> ISTRUZIONI DI LAVORO:
a - Rispondi a queste domande sul testo sullo studio cinese:
(i) Chi ha coordinato il team di ricerca?
(ii) Quale database ha utilizzato lo studio?
(iii) Dopo quale data il Covid-19 si sarebbe diffuso rapidamente in Italia?
b - Secondo il testo sullo studio cinese, perché i ricercatori hanno confrontato l'Italia proprio con la provincia di Hunan? Rispondi in una o due frasi.
c - Ripeti parola per parola il passo del testo sullo studio cinese che va da "Lo studio ha" fino a "la piena efficacia.".

> TESTO ESTRATTO:

######

Fase 2, per uno studio cinese riapertura prematura

Il team di ricerca cinese del Second Medical Center presso il Chinese PLA General Hospital, coordinato dall'epidemiologo Wangping Jia, ha condotto un'indagine previsionale comparativa. Ha messo a confronto il caso italiano con quello cinese di Hunan, epicentro della pandemia, perché hanno un numero simile di abitanti, circa 60-70 milioni, ma il nostro Paese è stato uno dei più colpiti al mondo dal Coronavirus. Inoltre, il fatto che la provincia di Hunan sia entrata da marzo in una fase senza infezioni, per gli scienziati può essere d'aiuto ad altri Paesi per osservare l'intero decorso dell'epidemia, ed attuare appropriate strategie di salute pubblica.

Lo studio ha utilizzato il database fornito dalla Johns Hopkins University. Si è avvalso di un modello matematico epidemiologico standard, sviluppato per mettere a confronto i dati dell'epidemia cinese con quelli italiani, valutare le differenze tra i due Paesi, e prevedere i prossimi sviluppi italiani. La differenza tra Cina ed Italia sarebbe dovuta alla mancata tempestività nell'attuazione di rigide misure di contenimento del contagio nel caso italiano.

Secondo lo studio, il Covid-19 si sarebbe diffuso rapidamente nella penisola dopo il 21 febbraio, perché ci sarebbe stata una tardiva presa di coscienza della presenza dell'infezione sul suolo italiano. Quando sono state attuate, a Hunan come in Italia, rigorose politiche di controllo del contagio, i numeri ne hanno dimostrato la piena efficacia.

######

> SEZIONE DATI:
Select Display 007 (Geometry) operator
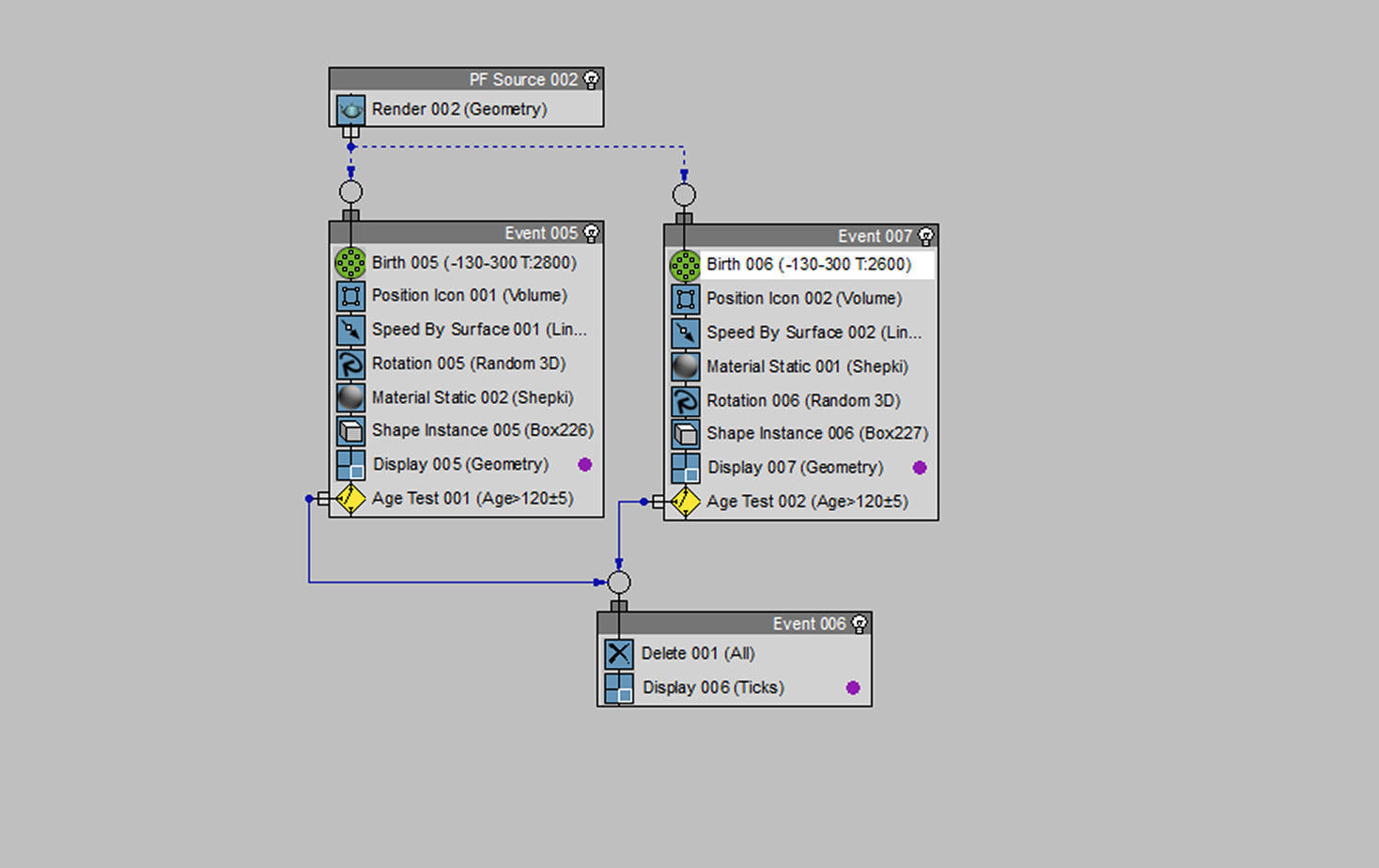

######

> RISPOSTE AI COMPITI:
a -
(i) L'epidemiologo Wangping Jia.
(ii) Il database fornito dalla Johns Hopkins University.
(iii) Dopo il 21 febbraio.

b - Le due aree hanno un numero simile di abitanti, circa 60-70 milioni, ma l'Italia è stata uno dei Paesi più colpiti al mondo. Inoltre Hunan è entrata da marzo in una fase senza infezioni, e questo permette di osservare l'intero decorso dell'epidemia.

c -
Lo studio ha utilizzato il database fornito dalla Johns Hopkins University. Si è avvalso di un modello matematico epidemiologico standard, sviluppato per mettere a confronto i dati dell'epidemia cinese con quelli italiani, valutare le differenze tra i due Paesi, e prevedere i prossimi sviluppi italiani. La differenza tra Cina ed Italia sarebbe dovuta alla mancata tempestività nell'attuazione di rigide misure di contenimento del contagio nel caso italiano.

Secondo lo studio, il Covid-19 si sarebbe diffuso rapidamente nella penisola dopo il 21 febbraio, perché ci sarebbe stata una tardiva presa di coscienza della presenza dell'infezione sul suolo italiano. Quando sono state attuate, a Hunan come in Italia, rigorose politiche di controllo del contagio, i numeri ne hanno dimostrato la piena efficacia.